-------- TEXT EXCERPT --------

Reductio ad absurdum

 

From International Socialism (1st series), No.25, Summer 1966, p.33.
Thanks to Ted Crawford & the late Will Fancy.
Transcribed & marked up by Einde O’Callaghan for ETOL.

 

Lenin: the compulsive revolutionary
S. Possony
Allen & Unwin, 63s

This book removes Lenin’s life from any social context: there is no attempt to describe or evaluate his ideas and actions against a background of the problems and social forces which were his environment. Instead it is designed to illustrate the thesis that psychological, or rather psychiatric, considerations are central to an understanding of Lenin’s decisions.

This theme, together with three subsidiary plots, guides the narrative. The three minor themes concern the importance of police penetration of revolutionary parties, the manipulation of revolutionaries by belligerent capitalist nations, and Stalin’s relationship to the ailing Lenin.

Possony debunks obviously baseless claims concerning Lenin’s revolutionary precocity, but replaces these with an equally credulous model of the ‘psychology of destruction.’ This ‘psychology’ he derives from an examination of family tensions, in boyhood and as a husband, and of tenuous hereditary effects; generating four interrelated concepts: negativism towards the father – and the Tsar – produced by strain between a subservient mother and distant father; ‘overvaluing of ideas’ via anal-sadistic fixation, intensified by years of isolation; cynical manipulation of people grounded on stunted emotional development consequent to mother-fixation, and on hatred developed as a reaction to feared sterility; and ‘cyclothymic mood-swings’ disciplining the ‘schizoid’ tendencies.

These psychological causal links are continually hinted at without any explicit exposition for critical examination (even the appendix is only a collage of these various trends), while the family case history is presented in isolation, thus precluding comparative analysis of possible variables, a problem compounded by a shortage of documentation for basic assertions. Further, his terminology is inconsistent and based on theories of dubious validity, while the number of interacting influences claimed permit juggling to obtain practically any result – all predictiveness is lost.

His discussion of the inter-espionage of revolutionaries and police (Malinovsky etc.) raises some important problems concerning the independence and rationality of decision making in such a situation, but he virtually ignores the social context of the situation and subjects it to no analysis. His comments on party organisation and ‘professional revolutionaries’ are similarly unproductive.

--------

- [EXERCISE 1] Rewrite everything in the entries from the line containing "Where should I click to: Click the merge" down to the line containing "pyautogui.click(x=512, y=165)", swapping "paragraph" for "text block" and changing nothing else. Leave the pictures out.

-------- DATA SUPPLIED --------

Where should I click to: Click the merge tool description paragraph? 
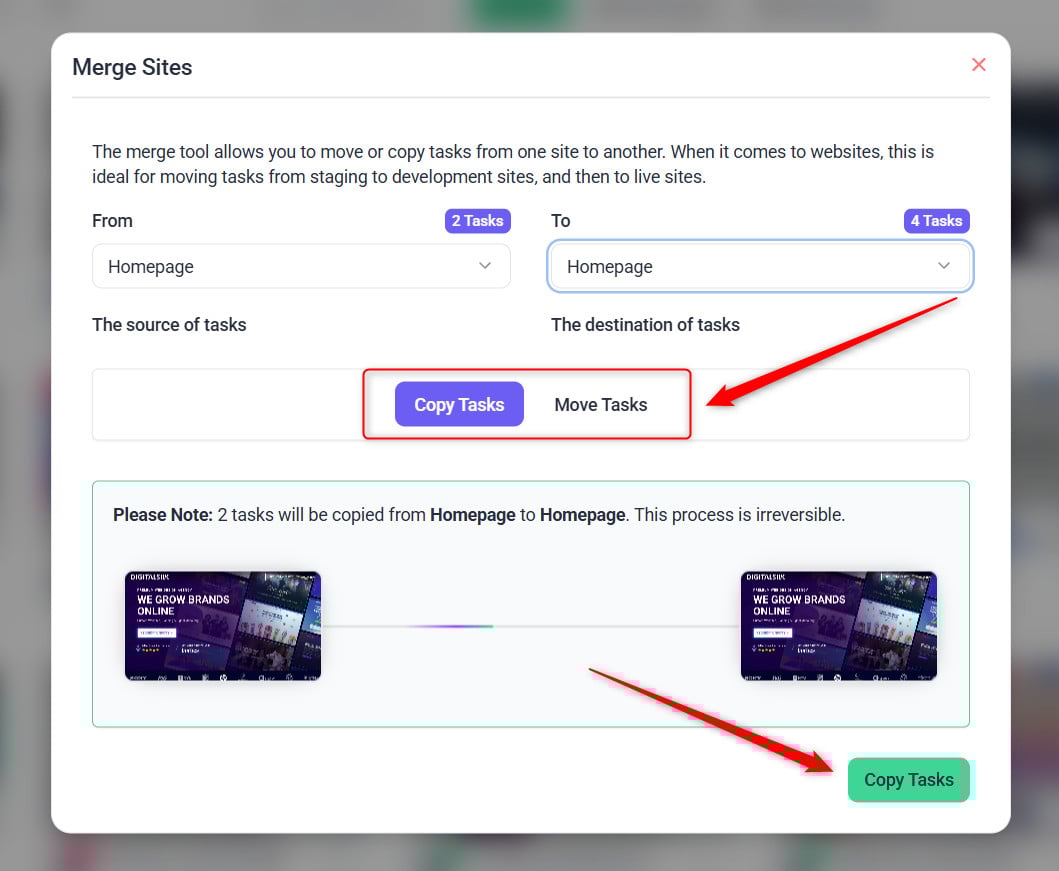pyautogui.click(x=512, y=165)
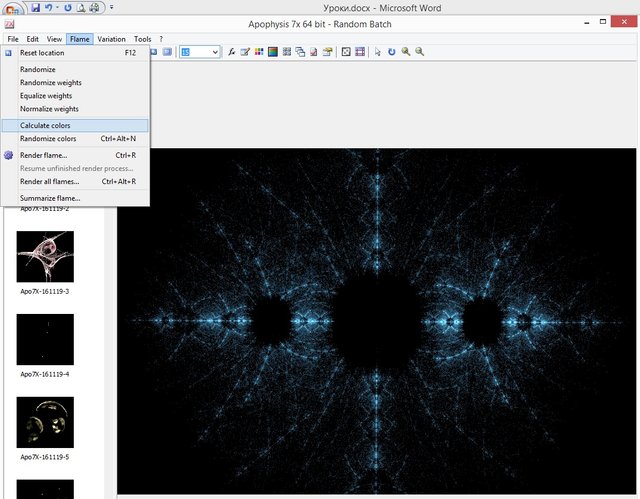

--------
-------- DATA SUPPLIED --------

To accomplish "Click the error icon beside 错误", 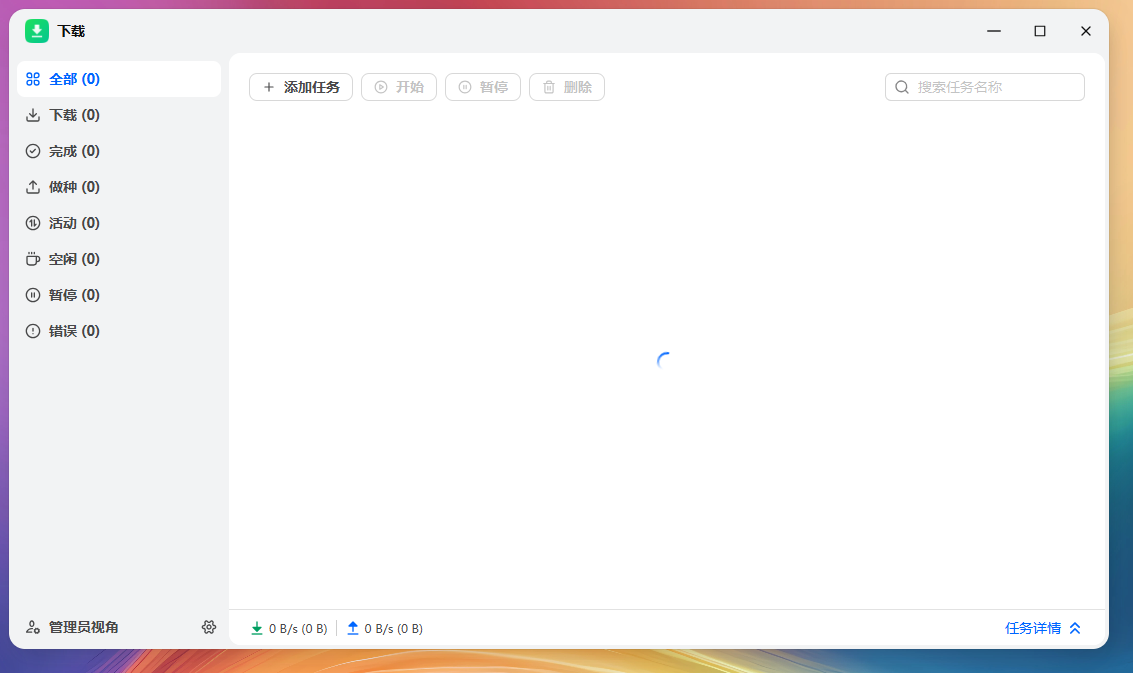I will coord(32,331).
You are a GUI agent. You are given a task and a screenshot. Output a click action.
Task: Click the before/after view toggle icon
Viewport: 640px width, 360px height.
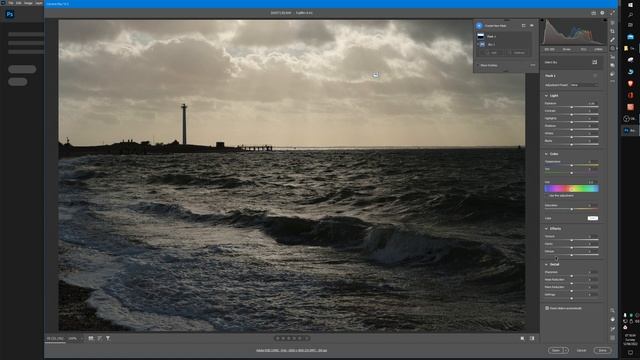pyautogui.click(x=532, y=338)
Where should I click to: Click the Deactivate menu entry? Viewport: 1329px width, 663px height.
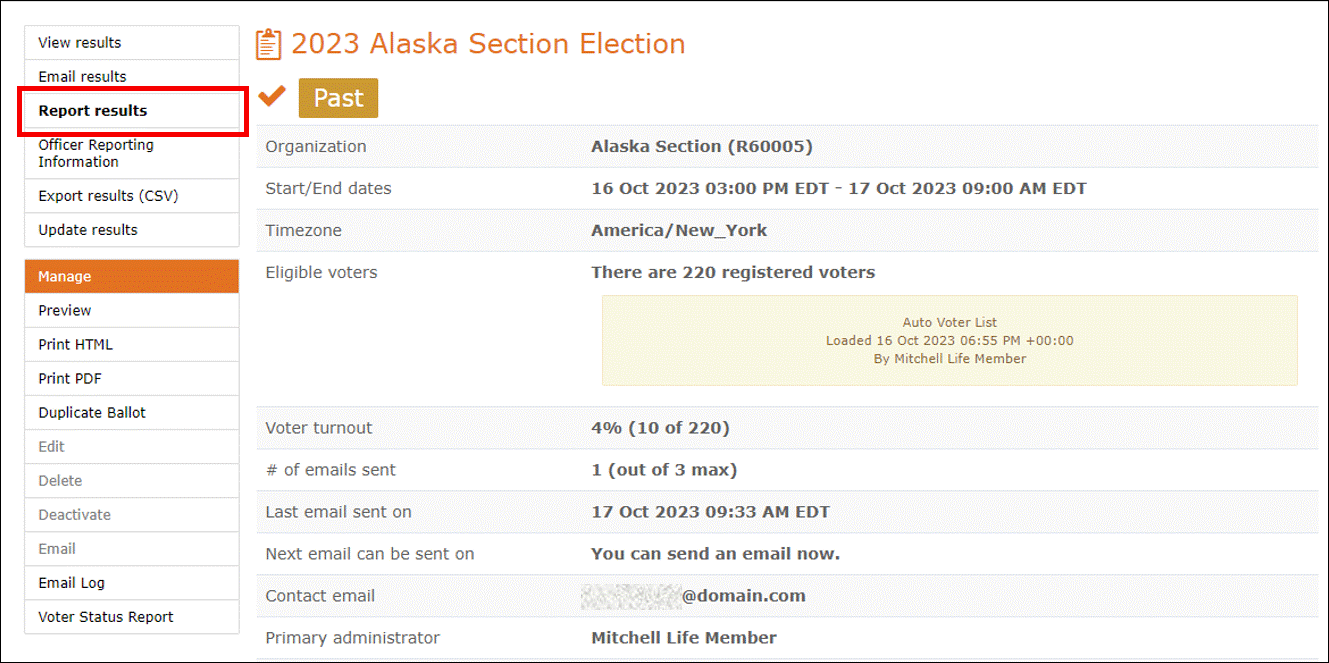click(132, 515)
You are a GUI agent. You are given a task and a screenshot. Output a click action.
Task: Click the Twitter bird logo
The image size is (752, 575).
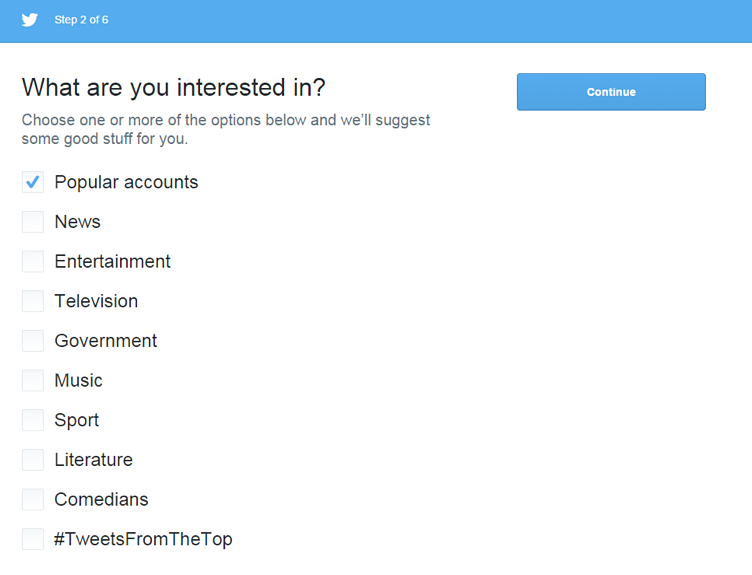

--------

- [EXERCISE 2] Render this sentence from the book review in French: "This theme, together with three subsidiary plots, guides the narrative."

- [SOLUTION 1]
Where should I click to: Click the merge tool description text block? 
pyautogui.click(x=512, y=165)

- [SOLUTION 2] Ce thème, accompagné de trois intrigues secondaires, guide le récit.